Information:
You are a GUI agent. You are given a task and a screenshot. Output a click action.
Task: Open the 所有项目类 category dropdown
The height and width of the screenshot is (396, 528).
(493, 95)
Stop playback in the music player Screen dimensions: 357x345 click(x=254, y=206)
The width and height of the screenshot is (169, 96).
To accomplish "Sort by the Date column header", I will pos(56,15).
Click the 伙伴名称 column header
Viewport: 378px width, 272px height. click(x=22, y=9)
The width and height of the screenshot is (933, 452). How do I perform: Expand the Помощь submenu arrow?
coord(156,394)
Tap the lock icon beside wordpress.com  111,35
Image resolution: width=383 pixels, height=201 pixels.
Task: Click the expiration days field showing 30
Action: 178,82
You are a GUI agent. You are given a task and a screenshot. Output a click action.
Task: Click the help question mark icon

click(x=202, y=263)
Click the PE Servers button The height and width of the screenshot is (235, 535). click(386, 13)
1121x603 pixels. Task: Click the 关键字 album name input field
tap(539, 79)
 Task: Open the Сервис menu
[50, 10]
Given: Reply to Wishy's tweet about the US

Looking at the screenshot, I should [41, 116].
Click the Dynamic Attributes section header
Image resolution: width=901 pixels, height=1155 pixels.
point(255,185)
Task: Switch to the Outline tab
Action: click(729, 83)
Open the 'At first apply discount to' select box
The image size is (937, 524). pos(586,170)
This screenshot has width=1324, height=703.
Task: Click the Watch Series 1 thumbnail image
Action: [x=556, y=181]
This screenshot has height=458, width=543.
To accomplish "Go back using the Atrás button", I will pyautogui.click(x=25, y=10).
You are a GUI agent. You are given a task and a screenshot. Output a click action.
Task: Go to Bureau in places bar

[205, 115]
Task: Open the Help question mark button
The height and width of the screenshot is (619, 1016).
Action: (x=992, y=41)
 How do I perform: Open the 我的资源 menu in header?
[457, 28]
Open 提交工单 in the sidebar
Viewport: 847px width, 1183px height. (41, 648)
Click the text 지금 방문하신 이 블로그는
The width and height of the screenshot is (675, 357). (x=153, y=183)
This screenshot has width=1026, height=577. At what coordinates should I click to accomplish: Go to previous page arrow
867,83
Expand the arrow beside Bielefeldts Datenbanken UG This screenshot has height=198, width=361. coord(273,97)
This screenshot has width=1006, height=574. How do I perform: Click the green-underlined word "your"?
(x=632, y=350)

Problem to solve:
Reproduce the preceding entries exactly and completely.

Exercise response:
You are a GUI agent. You are given a task and a screenshot. Output a click action.
Task: Open the 所有项目类 category dropdown
The height and width of the screenshot is (396, 528).
(493, 95)
Stop playback in the music player Screen dimensions: 357x345 click(x=254, y=206)
The width and height of the screenshot is (169, 96).
To accomplish "Sort by the Date column header", I will pos(56,15).
Click the 伙伴名称 column header
Viewport: 378px width, 272px height. click(x=22, y=9)
The width and height of the screenshot is (933, 452). How do I perform: Expand the Помощь submenu arrow?
coord(156,394)
Tap the lock icon beside wordpress.com  111,35
Image resolution: width=383 pixels, height=201 pixels.
Task: Click the expiration days field showing 30
Action: 178,82
You are a GUI agent. You are given a task and a screenshot. Output a click action.
Task: Click the help question mark icon

click(x=202, y=263)
Click the PE Servers button The height and width of the screenshot is (235, 535). click(386, 13)
1121x603 pixels. Task: Click the 关键字 album name input field
tap(539, 79)
 Task: Open the Сервис menu
[50, 10]
Given: Reply to Wishy's tweet about the US

Looking at the screenshot, I should [41, 116].
Click the Dynamic Attributes section header
Image resolution: width=901 pixels, height=1155 pixels.
point(255,185)
Task: Switch to the Outline tab
Action: click(729, 83)
Open the 'At first apply discount to' select box
The image size is (937, 524). pos(586,170)
This screenshot has width=1324, height=703.
Task: Click the Watch Series 1 thumbnail image
Action: [x=556, y=181]
This screenshot has height=458, width=543.
To accomplish "Go back using the Atrás button", I will pyautogui.click(x=25, y=10).
You are a GUI agent. You are given a task and a screenshot. Output a click action.
Task: Go to Bureau in places bar

[205, 115]
Task: Open the Help question mark button
The height and width of the screenshot is (619, 1016).
Action: (x=992, y=41)
 How do I perform: Open the 我的资源 menu in header?
[457, 28]
Open 提交工单 in the sidebar
Viewport: 847px width, 1183px height. (41, 648)
Click the text 지금 방문하신 이 블로그는
The width and height of the screenshot is (675, 357). (x=153, y=183)
This screenshot has width=1026, height=577. At what coordinates should I click to accomplish: Go to previous page arrow
867,83
Expand the arrow beside Bielefeldts Datenbanken UG This screenshot has height=198, width=361. coord(273,97)
This screenshot has width=1006, height=574. How do I perform: Click the green-underlined word "your"?
(x=632, y=350)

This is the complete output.